Mortgage Rates, Real Estate News | Dec 12, 2013 | By: |
Fixed-rate mortgages saw a slight decline this week. The downward move comes after rates saw a healthy increase over the past three weeks in response to positive economic reports, particularly in the growth of private-sector employment.
The drop in rates is seen as a response to a reduction in reports on economic indicators, as major markets brace for news from the Federal Open Market Committee meeting next week.
“Mortgage rates were little changed amid a light week of economic data releases,” Frank E. Nothaft, Freddie Mac vice president and chief economist, said in a statement.
“Of the few releases, total nonfarm payroll employment rose by 203,000 in November, and the unemployment rate declined to 7 percent. Also, single-family mortgage debt outstanding increased for the first time since 2008. This is a positive sign, as it reflects that the pick-up in new purchase-money originations has offset loan paydowns and led to a net increase in principal outstanding.”

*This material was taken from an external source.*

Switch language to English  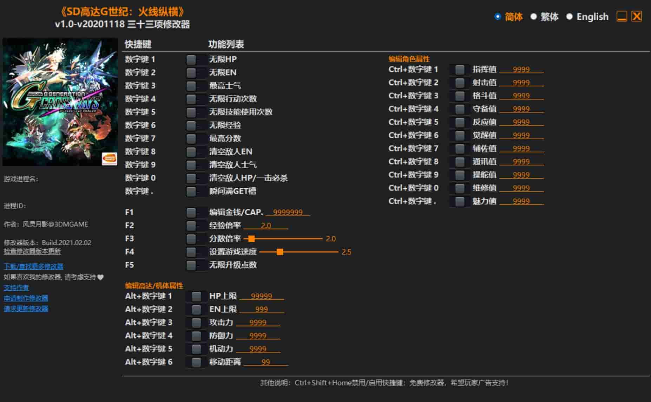(x=570, y=16)
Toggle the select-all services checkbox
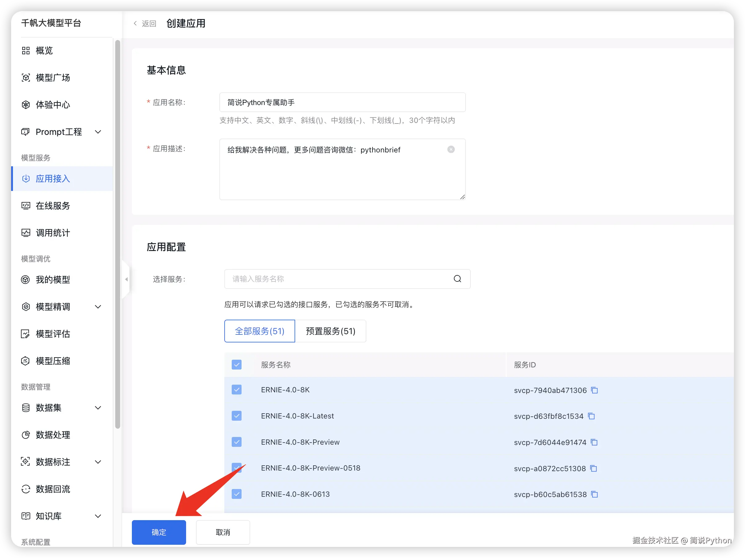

The average rate on a 30-year fixed-rate mortgage dropped 0.04 percentage point, according to the latest mortgage survey by Freddie Mac. Previously at 4.46 percent, it is now at 4.42 percent. The 30-year fixed-rate average has increased by more than a full percentage point year-over-year; it was at 3.32 percent a year ago.
The average rate on a 15-year fixed-rate mortgage edged downward to 3.43 percent, a change of 0.04 percentage point week-over-week. A year ago, the 15-year fixed rate averaged a modest 2.66 percent.
Hybrid adjustable-rate mortgages also saw a decrease. After nearing the 3 percent mark, the average on a five-year ARM eased to 2.94 percent. The one-year ARM dropped 0.08 percentage point this past week and is now at 2.51 percent.
While news from the Federal Open Market Committee meeting is expected to bring an uptick in mortgage rates, it may have a trickle-down effect through December and into the beginning of January. In the latest Mortgage Rate Trend Index by Bankrate.com, the majority of loan experts polled believe that rates will hold steady in the short-term.
“Mortgage rates to hold steady until we hear from the Fed regarding whether the tapering starts this month or not,” opined Greg McBride, senior financial analyst at Bankrate.com.